June 17th, 2015 at the OU, Hawley Crescent, London:
This was a joint event, run by Jonathan Hughes, set up by the Association for Education and Ageing and the British Society of Gerontology. In the background there was a working suggestion that the BSG should establish a special interest group on education. Judging from the two presentations in the morning this might need at least two strands: the first, reflecting Paul Nash’s account of the poor state of investment and organisation in the UK, would concern gerontological education; the second, following from Bernhardt Schmidt-Hertha, would concern educational gerontology. Thus, professionals working with older people should have a broader understanding of later life, while older learners, whether inside or outside the job market, need better support and better funded opportunities. The two strands have something in common, and at some stage very similar institutional and political barriers will need to be confronted. But, however interrelated the two strands may be, they are for the most part operationally distinct and they raise different questions and practical challenges. There was a lot of history in the room. People like Alexandra Withnall and Anne Jamieson, for whom these matters have been lifelong professional concerns, sat alongside the campaigners of the Ransackers Association, representatives of the Third Age Trust, and others who are currently carrying out topical research. In addition, two or three older participants had come out of interest and curiosity and because they have been involved in the BSG’s recent Kilburn Debates.
In the afternoon we were ably dragooned by Jonathan Hughes into a set of working groups to consider five questions largely related to the second strand of the day’s concerns:
· What research considerations do we have in the field of learning in later life?
· What kind of research could best meet these research considerations?
· What are the implications of international research projects?
· What can large scale or experimental studies contribute?
· What potential is there for concerted action to ensure progress in this research field?
The bulk of the report backs, assembled on flip-charts, focused on these questions. Jo Walker fed back from my table. It was a very research-focused agenda. I have only the notes of the things that interested me.
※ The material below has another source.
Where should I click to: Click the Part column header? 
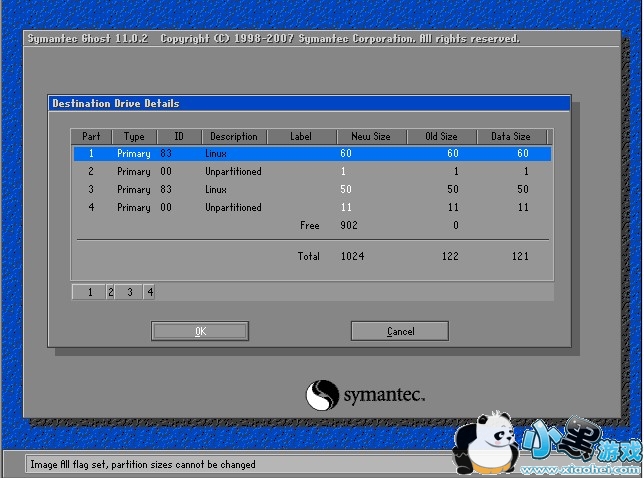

Roughly speaking these focused on:
· Understanding and describing both the need for ongoing formal education and its relationship to everyday learning and lifelong ‘expertise’.
· A better, more widely shared, understanding of the historical picture – why we are where we currently seem to be; what social factors make the position different from the early 90s, and so on.
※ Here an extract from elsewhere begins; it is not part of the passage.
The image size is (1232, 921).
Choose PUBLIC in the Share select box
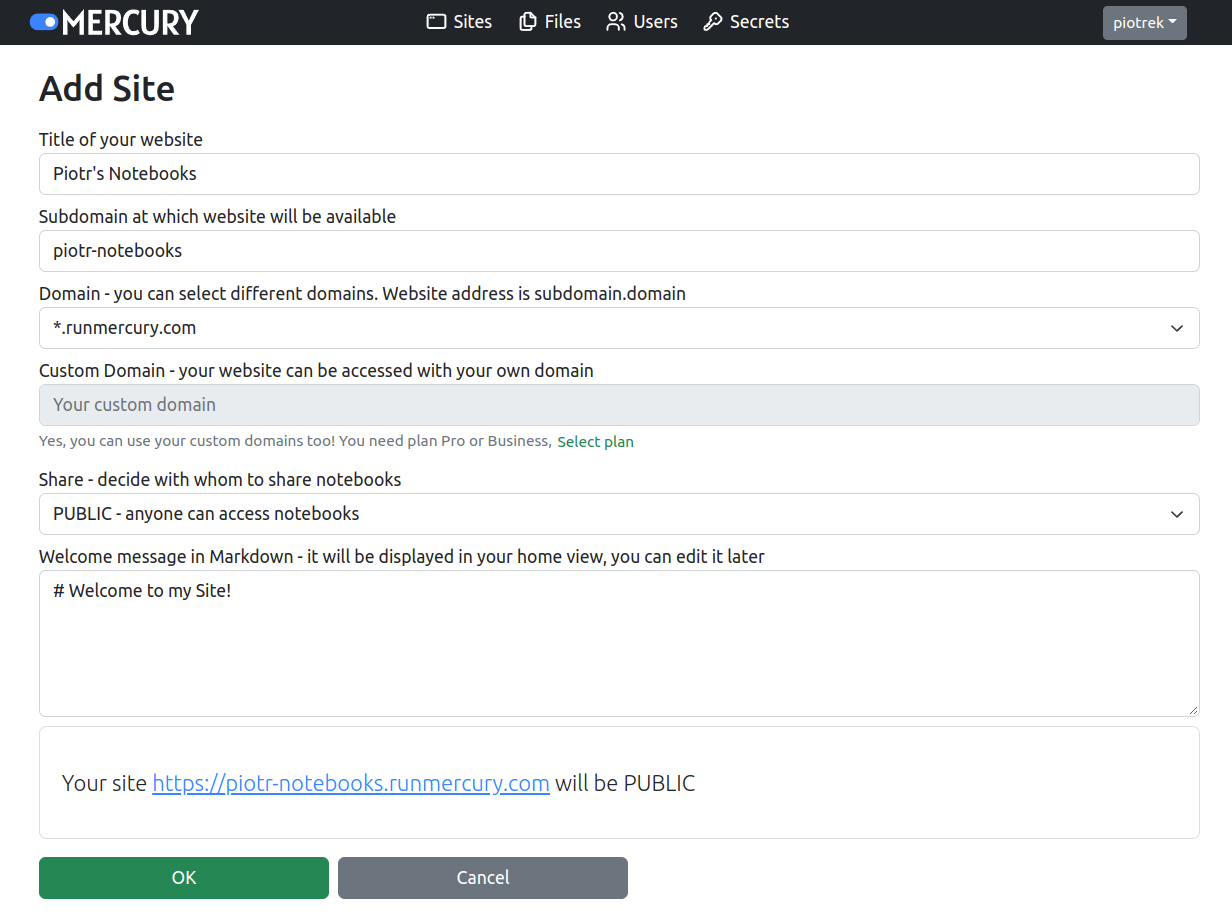tap(618, 513)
· The need for a better understanding of where ‘learning’ takes place for older people: I suggested in-depth case studies of contrasted neighbourhoods.
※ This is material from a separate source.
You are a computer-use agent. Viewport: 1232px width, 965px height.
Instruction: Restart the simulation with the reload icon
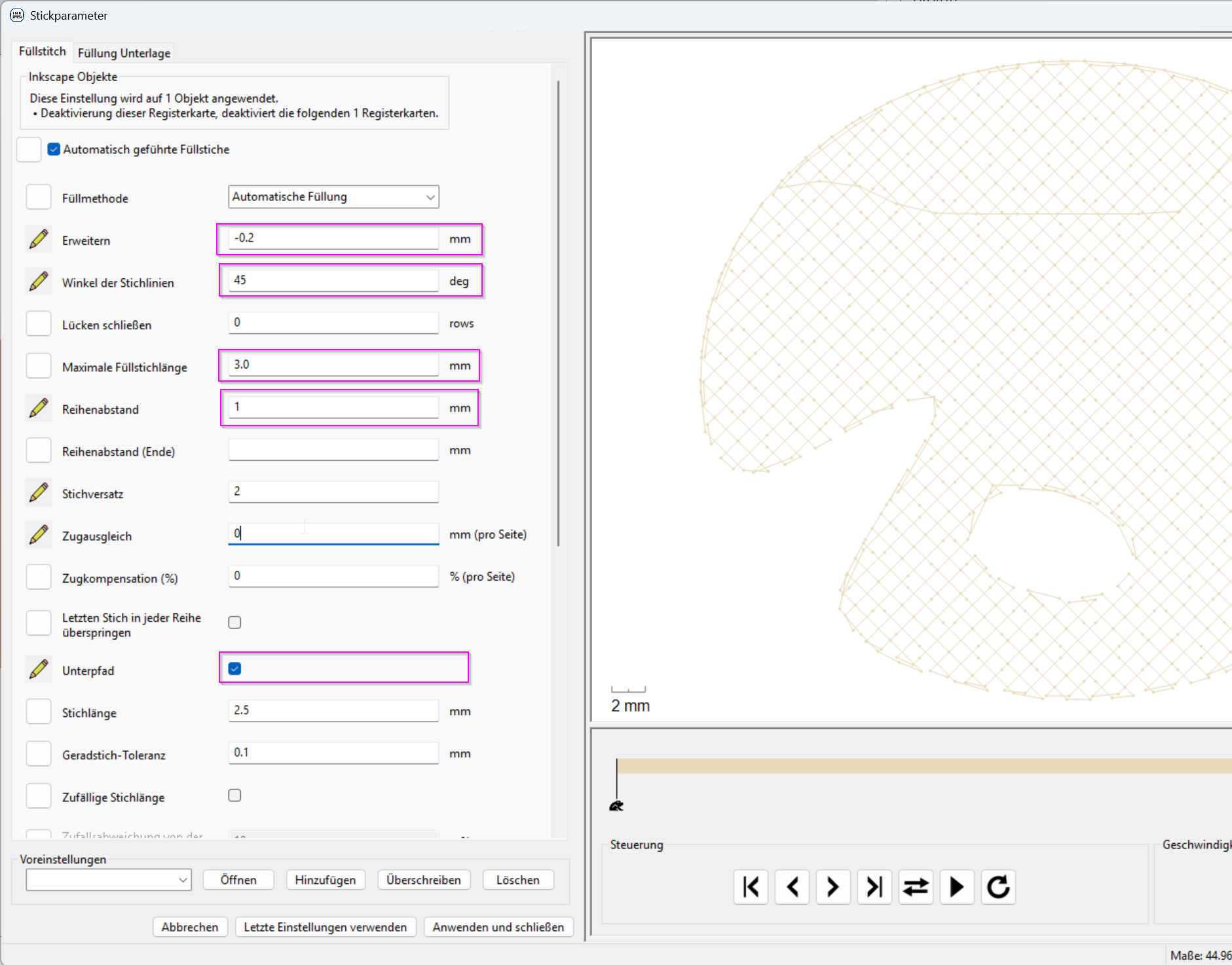tap(998, 887)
· Some sort of discussion (perhaps within the AEA) about the relationship between the U3A, WEA and others, Ransackers and the higher education colleges, and any other such bodies.
Jonathan’s final set of questions led more directly into our concluding exchanges.
· Is a SIG in BSG the right place to achieve this progress and make significant contributions to research?
· What are the alternatives and how do they take into account existing networks?
· Is a new kind of network needed, and how should it differ from other networks (AEA, ELOA)?
· What might be its characteristics – should it be national or international, disciplinary or interdisciplinary, a network of researchers or a network of researchers and practitioners?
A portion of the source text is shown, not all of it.